Tommy Shimoda lives with Autism and a speech disorder. He excels in 21 out of 22 Special Olympic games, and last March, he became a gold medalist at the 2017 World Winter Games in Austria.  On Monday, the Chicagoland Sports Hall of Fame honored Shimoda's achievements by inducting him into their Hall of Fame.

A quiet boy from Mt. Greenwood, Chicago, Shimoda's speech disorder forces him to use a fancy "talker" device to communicate with his friends, family, and athletic coach Lisa Mulcrone. Mulcrone has been working with Shimoda to overcome his disabilities since he was six, but Shimoda has done much more than overcome a disability.

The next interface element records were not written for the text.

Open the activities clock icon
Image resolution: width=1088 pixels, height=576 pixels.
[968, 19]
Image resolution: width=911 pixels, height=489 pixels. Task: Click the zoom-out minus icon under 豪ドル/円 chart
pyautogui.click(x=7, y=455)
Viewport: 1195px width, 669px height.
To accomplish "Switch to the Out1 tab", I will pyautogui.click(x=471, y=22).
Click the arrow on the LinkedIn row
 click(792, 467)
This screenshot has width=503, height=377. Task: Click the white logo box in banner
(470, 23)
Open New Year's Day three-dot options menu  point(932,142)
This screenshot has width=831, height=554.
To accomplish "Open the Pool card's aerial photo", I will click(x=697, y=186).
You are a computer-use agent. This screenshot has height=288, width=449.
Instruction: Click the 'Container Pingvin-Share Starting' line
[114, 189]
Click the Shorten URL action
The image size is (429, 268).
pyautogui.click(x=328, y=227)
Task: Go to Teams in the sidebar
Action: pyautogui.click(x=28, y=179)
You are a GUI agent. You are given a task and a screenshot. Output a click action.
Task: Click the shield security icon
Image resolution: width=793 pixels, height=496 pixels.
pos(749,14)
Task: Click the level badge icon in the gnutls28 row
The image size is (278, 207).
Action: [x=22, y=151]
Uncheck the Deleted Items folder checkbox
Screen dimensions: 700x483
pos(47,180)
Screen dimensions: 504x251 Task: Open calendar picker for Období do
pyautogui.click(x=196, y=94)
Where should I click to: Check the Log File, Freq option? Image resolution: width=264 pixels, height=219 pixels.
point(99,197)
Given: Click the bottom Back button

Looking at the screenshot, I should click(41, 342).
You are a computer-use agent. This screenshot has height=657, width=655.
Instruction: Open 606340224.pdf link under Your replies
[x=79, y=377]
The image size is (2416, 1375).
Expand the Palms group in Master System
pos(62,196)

Tommy is recognized as a trailblazer among Special Olympic athletes. He has competed in nearly two dozen events, including horseback riding, water polo, and gymnastics. But speed skating took him to the 2017 World Winter Games. First, he won a bronze medal then he won gold in the 500 meter race.

Shimoda has countless medals hanging in his home, and his achievements follow him across his neighborhood as well. In the Mt. Greenwood park district, his friends from the Mt. Greenwood Special Ed program have planted flowers in Shimoda's honor. Last week, Shimoda met his sports idol, Chicago Blackhawk Jonathon Toews. Monday night, they were inducted into the Chicagoland Sports Hall of Fame together.

At the ceremony, Shimoda received another honor. He now has his own commemorative box of Wheaties cereal. This is an honor previously bestowed upon other sports greats such as Muhammad Ali, Michael Jordan, and Mary Lou Retton.